## Exercise text
◆ ◆ ◆ ◆ ◆

Oh my, hope he made it. Sounds like a rather old fella which was kind of confused over the waypoints first which got him so puzzled the taxi went as seen here.
No fucking business in an airplane let alone a car. Jesus. The hubris of these geriatrics
He needs to give up his airplane
Controller spelled it out very carefully because she knew what a dunce this guy was. And she insisted on a readback, which the pilot should have done without question. She was definitely doing a CYA in case he didn't make it. And I don't blame her one bit for doing it.
So true. That's exactly what she was doing.
I feel sorry for him because he remained so polite and educated during the entire conversation. You can see he's genuinely a nice guy, feeling really lost and confused for some reason. Which isn't good when you're piloting an aircraft.
Jesus, I'm a retired controller and I wouda lost my mind with this guy. No time for this. He doesn't sound like he's competent to fly.
"Approach 57 DB, where am I??" That was painful to listen to. I do hope the incursion was reported and the FAA listened to this audio. CUDOS to the controller, much more patience than most! !! !!!
Final thought...OK, I'm of a certain age when we had Jeppesen charts, actual pieces of paper. In a binder. Heavy, hated them ..but? Now those same "charts", relevant navigation references are downloaded onto an iPad. Every week we got "revisions" and had to spend time throwing away old pages for the updated ones. Now? It's downloaded instantly. This guy in a remarkably advanced airplane, is simply over his head dealing with the technology. He has NO business flying.
I love the confusion/contempt in the Boston-accented controllers voice when reading "South Boston" for SBV.
People like this are allowed to continue to fly while people that were sad for 5 minutes ten years ago can't get a license.
Aww c'mon grandpa...maybe its time to re-evaluate the whole flying thing now. Its been a blast but now its time to chill on the ground and tell stories
Agreed!!!
I've been critical of ATCs that go into "scold mode" when pilots make mistakes. Intead of scolding and moralizing, ATCSs should just give pilots vector and altitute to get to safety and discuss any mistakes later. But my heart goes out to this ATC big time. She maintained her cool, raised her voice only to get pilot's attention, and brought it back down and was professional just at the right moments. BRAVO !!! That poor pilot -- I hope he survives out there ! (He was a bit "slow", but he was polite and respectful and got it right in the end.) Kudos to ATC for keeping her cool and seeing him through !!! That is exactly what an ATC should do, even if it is frustrating. Good job, ATC !!!
"a bit slow" !? he was glacial...maybe oxygen depletion on ramp
Saying that ATC should “just give vectors and altitudes” to pilots who aren’t competent enough to copy a clearance is about the most ridiculous thing I’ve ever heard
I am a student pilot and have been scolded by ground from a minor mistake as a student pilot. Responded to a very similar tail number with Mike in it. Opps. Ground chewed me out. I was scared to talk to ground after that but I was lucky he left on break and I had another ground guy to speak to after the run-up.

◆ ◆ ◆ ◆ ◆

## Data extract
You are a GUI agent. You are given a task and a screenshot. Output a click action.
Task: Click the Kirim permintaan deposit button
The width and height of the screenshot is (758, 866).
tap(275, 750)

◆ ◆ ◆ ◆ ◆

## Parts of the exercise
a - In the comments on the air traffic control audio, what did the controller insist on from the pilot?
b - Carry the comments on the air traffic control audio forward, starting after the student pilot's last sentence.

## Answers for this exercise
a - A readback.

b -
I don’t like when people say just give vectors to someone who is supposed to have an instrument rating. Like don’t make the atc job harder because you didn’t study IFR enough it’s not the towers fault you’re trying to fly in ifr conditions when you barely know how to communicate properly
This is a IFR clearance lol. Vectors? What are you talking about ?
This guy gets to fly and I'm stuck here on my simulator...
You're stuck?
“Yes ma’am. Sorry.” You can hear the shame in his voice, poor guy.
I could NOT do atc; I can hardly remember to direct myself from the kitchen to the litter boxes without getting distracted.
I can understand getting a bit confused, but not being able to get the routing correct after so many tries makes me wonder if he should have been permitted to even take off. I guess they don’t have the power to stop him? The runway incursion certainly should have been the last straw?
I suppose she could refuse to give a takeoff clearance. Never seen it though.
Could it be an old guy with new tech? I mean I would write the routing down on paper as given, read back, look at the chart, and taxi, but it sounded as if he was trying to enter the data into something and it was getting all mixed up. Could be one great pilot in the skies.
@@pdrg That could be, but I'd suggest LEARNING the system properly before putting your life on the line?
@@pdrg ok lets say that was the case , but TWO wrong turns ....whoa.
@@pdrg That doesn't explain the runway incursion though.
Just hearing him gives me zero confidence he’s safe. Bad bad bad
It makes you wonder if all incursions should result in a return, shut the plane off, talk to tower and only then proceed, gives the pilot a chance to get his stress levels down and start with a clean slate, this type of high stress/confusion levels straight into flight is a breeding ground for simple mistakes.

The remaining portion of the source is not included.